ISIS also banned local preachers from entering the city's mosques, replacing them with others "which made many [residents] refrain from entering and praying in the mosques", said the governor, adding many families fled after ISIS began punishing youth in public squares.
"People have come to distinguish between life in a state of law and life among backward, ignorant gangs who know only death and destruction, and are distorting and misrepresenting religion at their whim," al-Dulaimi said.
Young people aren't the only ones subjected to public humiliation at the hands of ISIS: both Iraqis and Syrians said while normally old people are accorded much respect in their societies, instead ISIS has shown them great disdain.
Some expressed outrage over a video circulating on social media websites showing an ISIS leader known as Abu Bakr al-Masri ("the Egyptian") berating an elderly Syrian man in the town of Jarabulus, in Aleppo Province.
"The indignity suffered by the elderly man is but a drop in the ocean of the suffering that Syrian citizens experience daily in areas controlled by ISIS," said Mohammed al-Hallaq, a teacher from the city of al-Raqa, in north-central Syria.
ISIS also has taken a backward approach to culture and learning by its treatment of libraries.

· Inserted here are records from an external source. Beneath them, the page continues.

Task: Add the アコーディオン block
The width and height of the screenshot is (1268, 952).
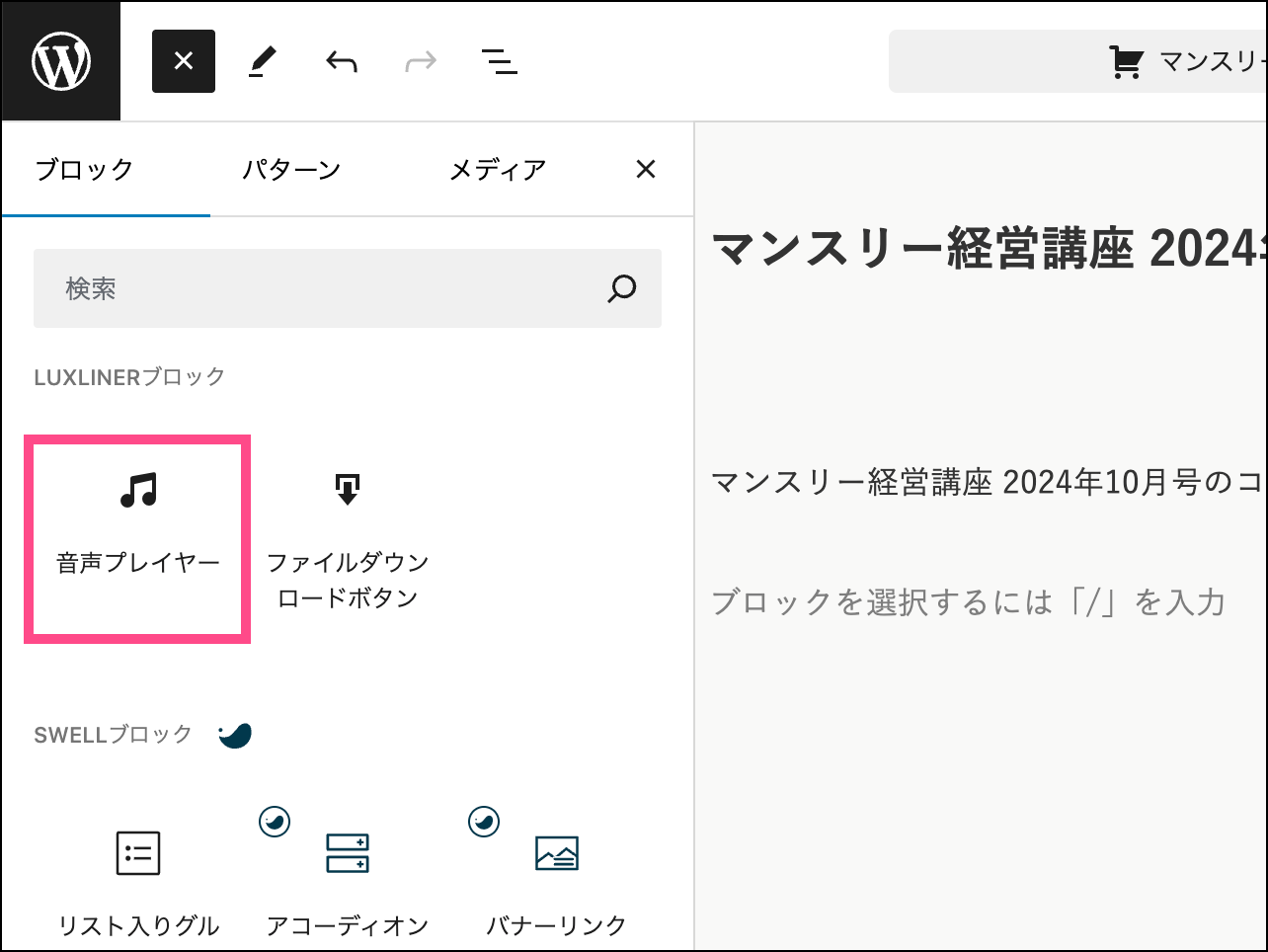Action: 348,879
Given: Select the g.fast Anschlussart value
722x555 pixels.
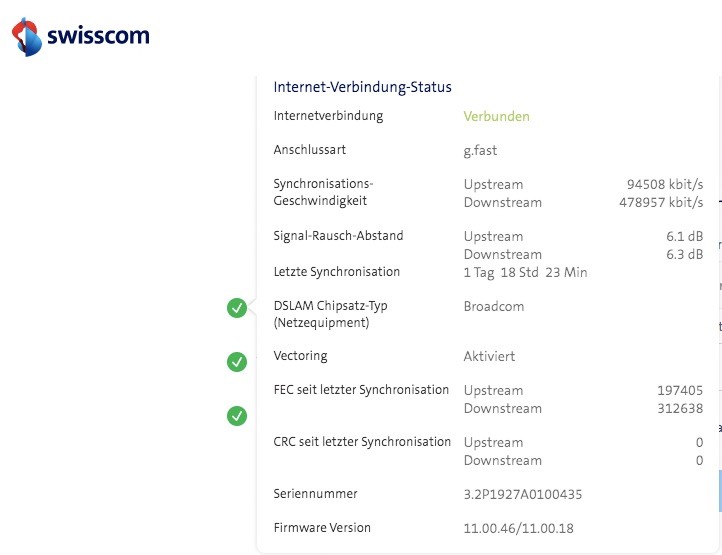Looking at the screenshot, I should click(x=480, y=150).
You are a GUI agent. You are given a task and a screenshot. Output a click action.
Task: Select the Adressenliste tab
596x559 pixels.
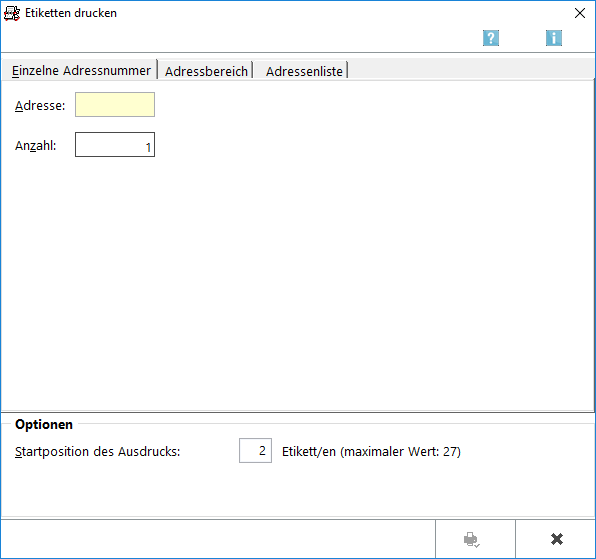(304, 71)
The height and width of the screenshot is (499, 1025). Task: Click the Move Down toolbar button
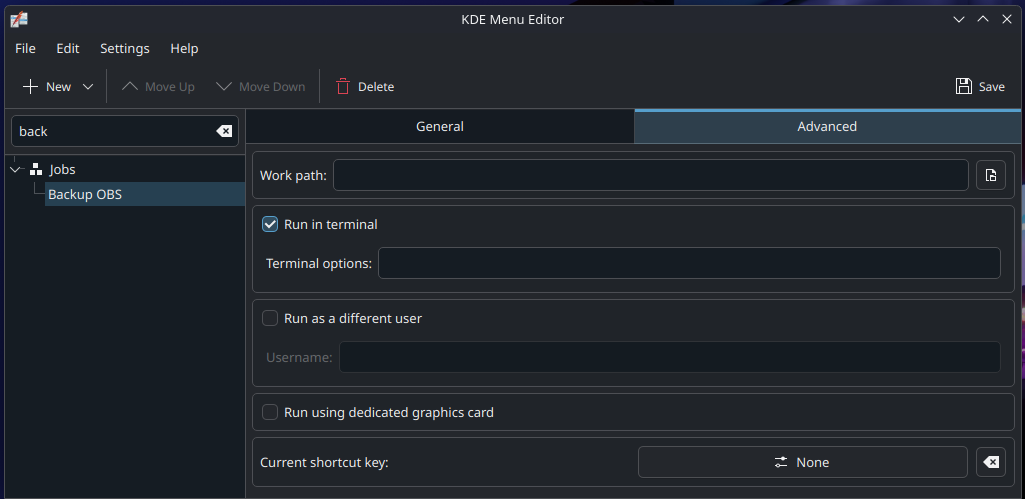pyautogui.click(x=261, y=87)
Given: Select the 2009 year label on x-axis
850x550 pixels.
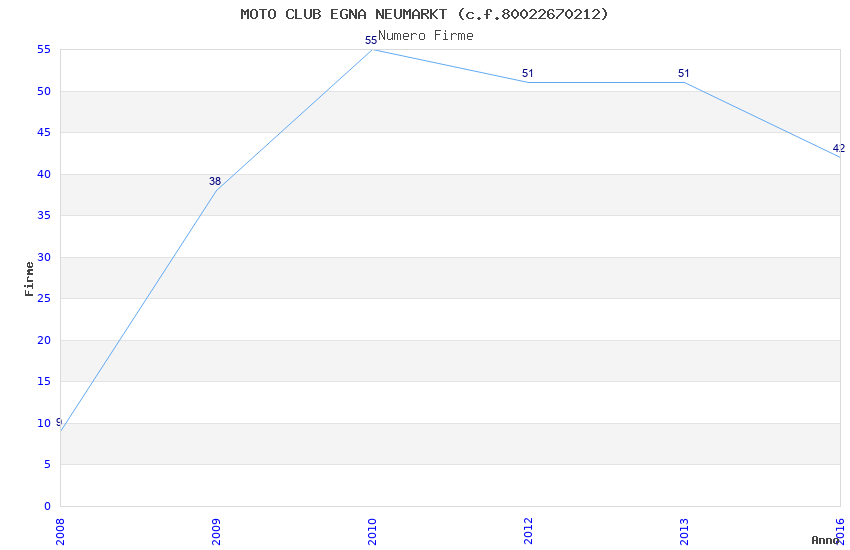Looking at the screenshot, I should pyautogui.click(x=216, y=530).
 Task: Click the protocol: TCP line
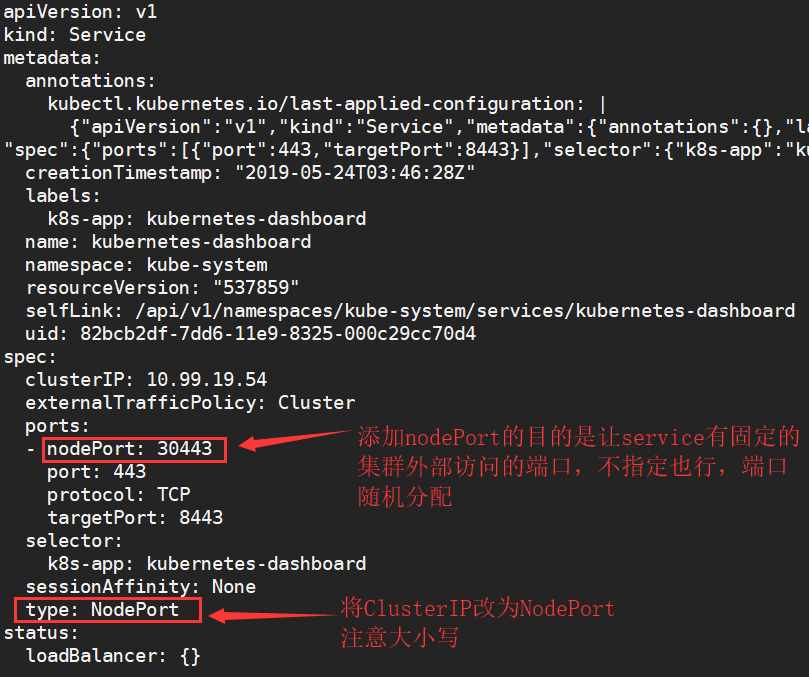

Last month in the northern Iraqi town of Mosul (now controlled by ISIS), locals said the group set about emptying libraries and burning a treasure trove of books on Islamic philosophy, sharia law, history, literature, and science.
The insurgents destroyed thousands of books on the pretext they promoted "atheism and immorality", according to Ninawa Province's tribal council.
Jalal al-Saffar, who works at the government-run al-Hadbaa Library in Mosul, said he made electronic copies of all books destroyed by ISIS.
"Thank God that we, along with a number of staff, took them with us to Baghdad," he said. "They are preserved and we will print them again after ISIS is expelled from Mosul.
"However, the moral value of historical books in their original paper [editions] was important," he added. "I cried over one of those books as it was a great treasure of knowledge we were all proud to have."